According to the reservation of Great Britain, mentioned above in § 206, article 12 is understood "to apply only to the case of combatants rescued during or after a naval engagement in which they have taken part."

The Religious, Medical, and Hospital Staff.

§ 209. The religious, medical, and hospital staff of any captured vessel is inviolable, and the members may not be made prisoners of war, but they must continue to discharge their duties while necessary. If they do this, the belligerent into whose hands they have fallen has to give them the same allowances and the same pay as are granted to persons holding the same rank in his own navy. They may leave the ship, when the commander-in-chief considers it possible, and on leaving they are allowed to take with them all surgical articles and instruments which are their private property (article 10).

Application of Convention X., and Prevention of Abuses.

§ 209a. The provisions of Convention X. are only binding in the case of war between contracting Powers, they cease to be binding the moment a non-contracting Power becomes one of the belligerents (article 18). In the case of operations of war between land and sea forces of belligerents, the provisions of Convention X. only apply to forces on board ship (article 22). The commanders-in-chief of the belligerent fleets must, in accordance with the instructions of their Governments and in conformity with the general principles of the Convention, arrange the details for carrying out the articles of Convention X., as well as for cases not provided for in these articles (article 19). The contracting parties must take the necessary measures to instruct their naval forces, especially the personnel protected by Convention X., in the provisions of the Convention, and to bring these provisions to the notice of the public (article 20). The contracting Powers must, in case their criminal laws are inadequate, enact measures necessary for checking, in time of war, individual acts of pillage or maltreatment of the wounded and sick in the fleet, as well as for punishing, as unjustifiable adoption of military or naval marks, the unauthorised use of the distinctive signs mentioned in article 5 on the part of vessels not protected by the present Convention; they must communicate to each other, through the Dutch Government, the enactments for preventing such acts at the latest within five years of the ratification of Convention X.[418] (article 21).

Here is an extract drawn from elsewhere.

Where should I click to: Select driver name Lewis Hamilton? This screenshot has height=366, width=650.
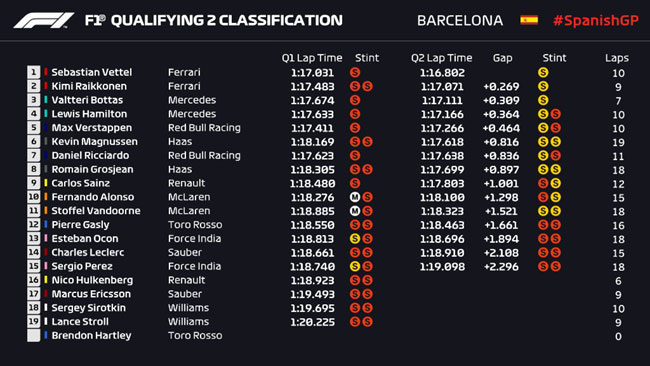(89, 114)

[418] Great Britain has entered a reservation against articles 6 and 21, but see above, § [124b, p. 164, note 1].

General Provisions of Convention X.

§ 209b. Convention X. comes into force sixty days after ratification or accession on the part of each Power concerned (article 26). It replaces the Convention of 1899 for the adaptation to naval warfare of the principles of the Geneva Convention, but this latter Convention remains in force between such of its contracting parties as do not become parties to Convention X. (article 25). Such non-signatory Powers of Convention X. as are parties to the Geneva Convention of 1906 are free to accede at any time, and a Power desiring to accede must notify its intention in writing to the Dutch Government which must communicate the accession to all the contracting Powers (article 24). Each of the contracting Powers is at any time at liberty to denounce Convention X. by a written notification to the Dutch Government which must immediately communicate the notification to all the other contracting Powers; the denunciation, however, does not take effect until one year after the notification has reached the Dutch Government, and a denunciation only affects the Power making the notification (article 27). A register kept by the Dutch Minister of Foreign Affairs must record the dates of the deposit of ratifications, as well as the dates of accessions or of denunciations; each contracting Power is entitled to have access to this register and to be supplied with duly certified extracts from it (article 28).